L’équipe Network n’a pas mesuré les ions positifs de l’air dans le Parc National Yanachaga, bien qu’elle soit à la recherche d’un financement pour le faire. Cependant, Freund les a mesurés en laboratoire au centre de recherche AMES de la NASA, à Mountain View en Californie ainsi que dans des stations de recherche situées dans d’autres parties du monde. Dans une étude de 2009, Il a confirmé que les secousses de la terre, avant et pendant le tremblement de terre, entraînent l’ionisation positive de l’air. Il a ajouté qu’on trouve en Californie plus de cent stations de recherche qui les enregistrent. De tels centres sont présents au Pérou et en Alaska.
Freund a dit que cela a été difficile d’engager la communauté scientifique sur les effets des ions positifs sur les animaux. “Plus j’en apprenais sur les tensions constantes, croissantes et décroissantes de la croûte de la terre, et en particulier dans les régions tectoniquement actives et avant un tremblement de terre majeur, plus j’étais persuadé que la communauté scientifique et en particulier les météorologues, seraient intéressés”.
Cependant, “personne n’y a fait attention” a t-il ajouté.
Freund a ajouté que les animaux peuvent être réceptifs non seulement aux ions positifs de l’air mais aussi aux ondes de très faible fréquence, qui proviennent de la terre avant le tremblement de terre.
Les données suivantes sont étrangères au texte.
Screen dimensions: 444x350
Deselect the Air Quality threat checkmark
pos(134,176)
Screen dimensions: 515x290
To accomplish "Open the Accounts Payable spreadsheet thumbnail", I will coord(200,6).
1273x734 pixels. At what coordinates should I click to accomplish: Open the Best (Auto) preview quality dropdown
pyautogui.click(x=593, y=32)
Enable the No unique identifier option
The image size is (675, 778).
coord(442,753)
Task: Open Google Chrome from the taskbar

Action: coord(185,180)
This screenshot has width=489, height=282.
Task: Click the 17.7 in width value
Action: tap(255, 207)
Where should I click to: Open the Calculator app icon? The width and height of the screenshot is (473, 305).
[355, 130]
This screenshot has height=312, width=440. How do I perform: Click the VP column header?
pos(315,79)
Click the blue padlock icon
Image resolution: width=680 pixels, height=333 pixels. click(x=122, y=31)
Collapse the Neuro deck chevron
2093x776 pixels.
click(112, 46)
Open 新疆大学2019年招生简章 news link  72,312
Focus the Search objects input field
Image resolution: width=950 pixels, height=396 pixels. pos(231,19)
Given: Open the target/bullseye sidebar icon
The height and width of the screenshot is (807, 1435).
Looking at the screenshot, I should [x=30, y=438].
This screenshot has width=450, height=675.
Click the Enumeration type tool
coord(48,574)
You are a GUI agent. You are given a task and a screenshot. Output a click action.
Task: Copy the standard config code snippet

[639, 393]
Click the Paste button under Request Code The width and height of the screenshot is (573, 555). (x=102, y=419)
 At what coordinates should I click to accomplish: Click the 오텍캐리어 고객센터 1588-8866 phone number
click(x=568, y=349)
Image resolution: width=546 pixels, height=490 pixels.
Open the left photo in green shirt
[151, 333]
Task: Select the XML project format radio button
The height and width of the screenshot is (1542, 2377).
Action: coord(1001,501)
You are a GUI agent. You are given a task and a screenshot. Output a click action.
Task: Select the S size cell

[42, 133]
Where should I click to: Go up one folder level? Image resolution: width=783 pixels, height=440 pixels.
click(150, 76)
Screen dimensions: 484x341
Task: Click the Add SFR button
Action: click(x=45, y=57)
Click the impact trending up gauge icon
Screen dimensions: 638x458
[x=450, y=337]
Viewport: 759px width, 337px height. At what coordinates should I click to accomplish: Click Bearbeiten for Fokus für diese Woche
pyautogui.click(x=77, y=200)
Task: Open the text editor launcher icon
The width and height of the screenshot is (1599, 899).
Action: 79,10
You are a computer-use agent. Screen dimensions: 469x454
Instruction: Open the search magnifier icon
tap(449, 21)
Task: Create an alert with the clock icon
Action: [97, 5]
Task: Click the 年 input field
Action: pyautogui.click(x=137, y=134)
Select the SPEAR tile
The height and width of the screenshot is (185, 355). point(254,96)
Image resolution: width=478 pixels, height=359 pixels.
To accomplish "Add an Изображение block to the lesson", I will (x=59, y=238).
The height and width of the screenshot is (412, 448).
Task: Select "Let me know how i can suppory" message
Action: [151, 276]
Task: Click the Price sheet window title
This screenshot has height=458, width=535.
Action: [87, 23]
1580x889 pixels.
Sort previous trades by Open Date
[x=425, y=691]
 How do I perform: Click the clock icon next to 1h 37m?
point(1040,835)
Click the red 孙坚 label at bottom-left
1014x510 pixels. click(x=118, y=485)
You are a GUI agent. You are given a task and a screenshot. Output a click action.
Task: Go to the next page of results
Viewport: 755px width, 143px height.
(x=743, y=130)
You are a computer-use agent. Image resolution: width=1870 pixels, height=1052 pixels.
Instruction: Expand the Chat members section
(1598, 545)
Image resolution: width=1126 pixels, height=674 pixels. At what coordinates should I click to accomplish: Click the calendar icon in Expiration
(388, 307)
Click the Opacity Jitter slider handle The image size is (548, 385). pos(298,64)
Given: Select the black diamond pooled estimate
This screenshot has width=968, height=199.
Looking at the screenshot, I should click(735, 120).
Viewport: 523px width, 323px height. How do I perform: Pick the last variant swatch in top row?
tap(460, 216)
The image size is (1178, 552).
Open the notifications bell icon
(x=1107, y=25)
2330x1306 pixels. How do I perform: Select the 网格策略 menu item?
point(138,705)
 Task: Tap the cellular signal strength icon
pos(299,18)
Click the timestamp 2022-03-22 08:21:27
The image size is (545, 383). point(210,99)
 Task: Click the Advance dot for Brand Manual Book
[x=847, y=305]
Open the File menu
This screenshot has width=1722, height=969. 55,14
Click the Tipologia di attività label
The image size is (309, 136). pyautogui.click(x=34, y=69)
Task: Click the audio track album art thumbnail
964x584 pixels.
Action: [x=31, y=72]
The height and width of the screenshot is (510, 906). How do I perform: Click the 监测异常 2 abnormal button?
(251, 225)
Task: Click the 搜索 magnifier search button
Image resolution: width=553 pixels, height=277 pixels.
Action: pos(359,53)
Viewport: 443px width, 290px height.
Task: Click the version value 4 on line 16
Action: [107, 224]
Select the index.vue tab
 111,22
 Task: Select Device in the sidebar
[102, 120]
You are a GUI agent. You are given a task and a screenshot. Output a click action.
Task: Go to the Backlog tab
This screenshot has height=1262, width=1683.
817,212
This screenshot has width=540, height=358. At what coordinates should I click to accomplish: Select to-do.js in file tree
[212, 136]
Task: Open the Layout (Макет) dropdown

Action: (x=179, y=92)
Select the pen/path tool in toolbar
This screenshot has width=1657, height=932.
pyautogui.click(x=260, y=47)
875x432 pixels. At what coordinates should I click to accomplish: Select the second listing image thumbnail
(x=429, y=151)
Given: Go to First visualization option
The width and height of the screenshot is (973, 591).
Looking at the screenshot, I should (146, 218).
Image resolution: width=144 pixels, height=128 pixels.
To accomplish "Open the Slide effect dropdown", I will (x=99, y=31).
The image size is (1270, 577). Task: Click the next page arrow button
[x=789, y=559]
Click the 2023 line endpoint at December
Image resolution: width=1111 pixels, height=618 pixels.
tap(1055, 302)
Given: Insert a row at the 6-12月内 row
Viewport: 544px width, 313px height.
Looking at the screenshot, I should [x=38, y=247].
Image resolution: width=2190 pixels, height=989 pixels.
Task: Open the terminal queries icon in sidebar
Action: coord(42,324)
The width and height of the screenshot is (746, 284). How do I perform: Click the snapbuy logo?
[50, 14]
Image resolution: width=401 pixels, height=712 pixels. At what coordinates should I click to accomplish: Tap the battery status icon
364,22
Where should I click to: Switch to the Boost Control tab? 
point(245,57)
Les auteurs reconnaissent que davantage d’études sont nécessaires pour confirmer ce qui conduit les animaux à s’éloigner des zones de tremblement de terre, mais ils espèrent que leurs études se révèlent suffisamment provocatrices pour engendrer plus de recherches. Ils concluent que ” si cette corrélation peut-être étayée par l’analyse systématique d’une plus grande variété de phénomènes pré-tremblement de terre, cela conduira a une meilleure compréhension des capacités prémonitoires des animaux.”
Citations:
Freund, F.T., Kulahci, I.G., Cyr, G., Ling, J., Winnick, M., Tregloan-Reed, J. et al. (2009). Air ionization at rock surfaces & pre-earthquake signals. Journal of Atmospheric and Solar-Terrestrial Physics 71: 1824-1834.
Grant, R.A., Raulin, J.P., Freund, F.T. (2015). Changes in Animal Activity Prior to a Major (M=7) Earthquake in the Peruvian Andes. Physics and Chemistry of the Earth. doi: http://dx.doi.org/10.1016/j.pce. 2015.02.012
Grant, R.A. and Halliday, T. (2010). Predicting the unpredictable; evidence of pre‐seismic anticipatory behaviour in the common toad. Journal of Zoology 281: 263-271.